§ Reading passage:
[start]
I have just read a very intriquing paper called ‘A Common Approach for OLTP and OLAP using an In-memory Column Database’, written by Hasso Plattner.
It’s not a(nother) revolutionairy new technical approach for Data Warehousing a Business Intelligence. It’s just a series of smaller (mostly technical and some are even quite old) innovations that together could lead to a paradigma shift [1] in the area of Data Warehousing.
This paper is focussing on the transactional world, because that’s where the disruption will originate. In short;
- Ever increasing multi-CPU cores
- Growth of main memory
- Column databases for transactions (!)
- Shared Nothing approach
- Solid State Disks (SSD)
- In-memory access to actual data - historic data on slower devices (or not)
- Zero-update strategies in OLTP (recognizing the imporance of history as well as the importance of parallelism)
- Not in the paper; but I see datamodels for newly build OLTP systems increasingly resembling the datamodels of the HUB in the data warehouse architecture.
Modern day Data Warehouses and Business Intelligence architectures incorporates all the above mentioned technologies/methods (well, they should!) and such an architecture therefor compensates for the weaknesses that is intrinsic for OLTP regarding OLAP.
This paper is acknowledging the above technologies/methods and uses them in a OLTP context. The amazing thing is that the OLTP system is getting a lot faster and entail a lot less system maintenance (no indices, no aggregates, materialized views or what so ever, huge compression factors, etc..).
BUT, maybe more interesting. What’s the use of a data warehouse if the OLTP world is adopting these technologies/methods? Well, the case for a data warehouse becomes thinner. At least; data warehouses as we know it; ..a materialized store of (history and actual) data loaded from various sources ...
Simply put; with the above mix of technologies and methods we are able to stop propagating data. Or in other words; we can just leave the data where it initially is created. The data warehouse will then focus on the metadata (becomes hugely important!), business rules part (although advances in this area are also big), the integration part and the fit-to-task part (make it suitable for analytics, reporting, risc management etc..). Oh....data latency is non-existent.
Data architecture - truly independent of it's task (whether it's transactional or informational). Could I live to see that?
[end]
§ Raw data:
[start]
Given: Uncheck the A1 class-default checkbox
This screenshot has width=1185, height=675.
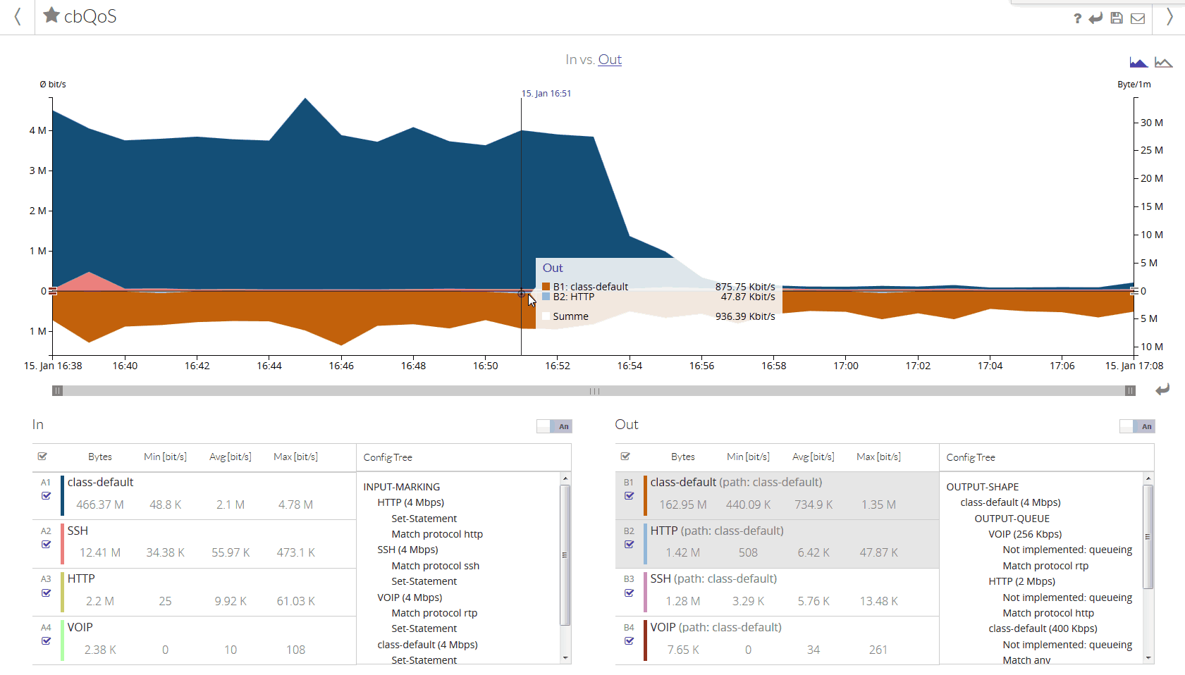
[end]
§ Tasks to complete:
a: Repeat the stretch of the post on in-memory column databases from "It’s not a(nother)" through "of Data Warehousing.".
b: Who wrote the paper discussed in the post on in-memory column databases?
c: Continue the post on in-memory column databases past its last sentence.
The lines have no connection to the post on in-memory column databases.

§ Per-task outputs:
a:
It’s not a(nother) revolutionairy new technical approach for Data Warehousing a Business Intelligence. It’s just a series of smaller (mostly technical and some are even quite old) innovations that together could lead to a paradigma shift [1] in the area of Data Warehousing.

b: Hasso Plattner

c:
I advise people to read the paper from Lyytnen as well [1]:
Architectural innovations stand out as creative acts of adapting and applying latent technologies or potential to previously unarticulated user needs (Abernathy and Clark 1985). They radically deviate from an established trajectory of performance improvement, or redefine what performance means in a given industry (Chistensen and Bower 1996). They are radical (Zaltman et al. 1977) in that they significantly depart from existing alternatives and are shaped by novel, cognitive frames that need to be deployed to make sense of the innovation (Bijker 1987). Consequently, disruptive innovations are truly transformative (Abernathy and Clark 1985). To become widely adopted, disruptive architectural innovations demand provisioning of complementary assets in the form of additional innovations that make the original innovation useful over its diffusion trajectory (Abernathy and Clark 1985;Teece 1986). By doing so, disruptive innovations destroy existing competencies (Schumpeter 1934) and break down existing rules of competition.
I believe for the industry of data warehousing the above might apply. Nowadays, the new technologies and methods mentioned are increasingly used in the Data Warehouse and Business Intelligence scene. When it hits the OLTP scene it will radically change Data Warehousing and Business Intelligence as we know it.
How long will it take? Well, the latter alinea of the above quotation from lyytinen might slow things down considerably:
To become widely adopted, disruptive architectural innovations demand provisioning of complementary assets in the form of additional innovations that make the original innovation useful over its diffusion trajectory (Abernathy and Clark 1985;Teece 1986). By doing so, disruptive innovations destroy existing competencies (Schumpeter 1934) and break down existing rules of competition.
SAP, Oracle and all other vendors of OLTP applications will have some work cut out for them. But I know that these quys are working hard......just listen to the SAP folks on their last summit....
[1] The disruptive nature of information technology Innovations - Lyytinen, Rose, 2003, MISQ
Ronald,
The idea that DWH and operational systems converge isn't new.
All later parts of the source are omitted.